When I asked K~ what she had been thinking when she started her affair with A~, she had a lot to say. She admitted that she'd had strong feelings for A~ before she knew he was married. ("The sun and moon rose and set on this man" is the way she put it.) "When I found out [he was married]," she went on, "I thought, it's par for the course. It always happens this way. I didn't set out to steal him from his wife. I just thought of him as a nice guy. When I found out he also had feelings for me, it was very selfish. I thought: For once I could actually have something I want? I rationalized it by saying I'm not breaking any promises. But when I thought about it more, I started feeling guilty. I don't expect you to ever forgive me, but I am sorry."
She went on to admit her fear that A~ will think less of her down the road, will think of what he's done as a mistake, will want to leave her to come back to me. "Well, let me put your mind at ease on that one," I told her, "It probably isn't an option." I explained that at the core of the problem between A~ and I was that he was never really sure he wanted to be with me. "As much as, I have to admit, I'd like to see your relationship crash and burn, and I can't help fantasize about A~ winding up in the gutter, begging to come back to me, and as much as I'd like to imagine him becoming sure he wanted me, and making the changes it would take to regain my trust and respect, I don't really see it happening." They both laughed at this, nervously I think.

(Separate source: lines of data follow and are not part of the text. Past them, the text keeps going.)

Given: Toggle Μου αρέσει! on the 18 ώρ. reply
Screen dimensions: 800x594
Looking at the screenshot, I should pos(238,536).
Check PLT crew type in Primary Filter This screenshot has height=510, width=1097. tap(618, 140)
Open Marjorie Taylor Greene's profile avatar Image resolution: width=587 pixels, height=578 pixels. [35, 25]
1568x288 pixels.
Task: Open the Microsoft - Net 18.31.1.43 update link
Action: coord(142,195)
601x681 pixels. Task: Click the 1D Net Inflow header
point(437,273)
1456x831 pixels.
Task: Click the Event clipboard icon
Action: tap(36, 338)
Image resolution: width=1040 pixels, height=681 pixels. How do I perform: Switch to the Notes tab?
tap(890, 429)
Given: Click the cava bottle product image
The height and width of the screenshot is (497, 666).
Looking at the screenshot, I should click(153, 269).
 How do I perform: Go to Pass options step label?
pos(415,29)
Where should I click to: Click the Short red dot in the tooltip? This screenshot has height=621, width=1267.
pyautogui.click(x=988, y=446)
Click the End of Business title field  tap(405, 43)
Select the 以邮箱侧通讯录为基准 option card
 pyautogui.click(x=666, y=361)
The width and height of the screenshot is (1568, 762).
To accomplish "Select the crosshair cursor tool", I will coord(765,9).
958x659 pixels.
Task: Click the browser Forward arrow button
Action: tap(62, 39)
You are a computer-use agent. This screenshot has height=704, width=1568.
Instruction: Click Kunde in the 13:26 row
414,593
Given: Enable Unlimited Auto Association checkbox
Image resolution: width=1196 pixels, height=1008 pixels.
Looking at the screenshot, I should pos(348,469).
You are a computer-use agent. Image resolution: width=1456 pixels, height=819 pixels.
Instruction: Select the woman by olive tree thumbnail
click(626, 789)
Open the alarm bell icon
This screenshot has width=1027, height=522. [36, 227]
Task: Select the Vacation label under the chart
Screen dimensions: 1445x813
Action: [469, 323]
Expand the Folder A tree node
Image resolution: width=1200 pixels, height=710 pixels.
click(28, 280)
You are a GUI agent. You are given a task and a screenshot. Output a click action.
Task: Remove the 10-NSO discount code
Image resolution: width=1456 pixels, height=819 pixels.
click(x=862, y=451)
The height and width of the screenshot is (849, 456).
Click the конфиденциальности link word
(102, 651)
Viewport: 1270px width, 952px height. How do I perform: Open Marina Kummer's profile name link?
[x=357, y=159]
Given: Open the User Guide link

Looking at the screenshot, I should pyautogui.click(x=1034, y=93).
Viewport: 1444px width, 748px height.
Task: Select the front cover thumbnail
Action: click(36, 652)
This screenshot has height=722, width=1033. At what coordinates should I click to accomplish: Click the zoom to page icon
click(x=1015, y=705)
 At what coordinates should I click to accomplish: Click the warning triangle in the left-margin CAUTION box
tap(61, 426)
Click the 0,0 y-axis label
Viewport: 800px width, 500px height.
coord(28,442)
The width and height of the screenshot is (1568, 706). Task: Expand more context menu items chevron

In general, the event was less dramatic and cathartic than perhaps I had hoped it might have been, but in the end, I didn't need it to be anything more than it was. I said the things I wanted to say, I asked the questions I wanted to ask, and K~ was pleasingly forthright with her feelings. Her apology, I believe, is as sincere as can be expected. Mission accomplished.
Saving the Best for Last: Meeting J~
This one deserves a blog entry of its own. For now, I will say only: Dinner? Dancing? Cry-fest-2006? Yes, all of that and so much more. It was truly lovely, and I wish we could do it again immediately.
I called my brother, the one who introduced us, and told him all about it, while being careful to stress the clarity of the boundaries J~ and I were communicating. I admitted that I feared I was setting red flags a-waving frantically in his mind about rebound relationships and who knows what else. "Not at all," my brother assured me. "I wouldn't have gotten you in touch if I had any concerns like that. I have a lot of respect for J~. He is a good soul. Whatever your relationship is or becomes, I'm happy for you."
I wanted to cry hearing that. I still want to cry. But it's not about the immediacy of pain, or even the strangely beautiful sadness I've felt thankful for in recent days, as I engage in the good but difficult work of tending my long-neglected inner garden (see Weeding the Garden). I've been bracing myself to endure years of dormancy, and here I am, shocked to uncover a tender, vibrant green sprout. It is pure relief. It is joy long before I thought it could be possible. It scares me to be this wide open, but I wouldn't want it any other way.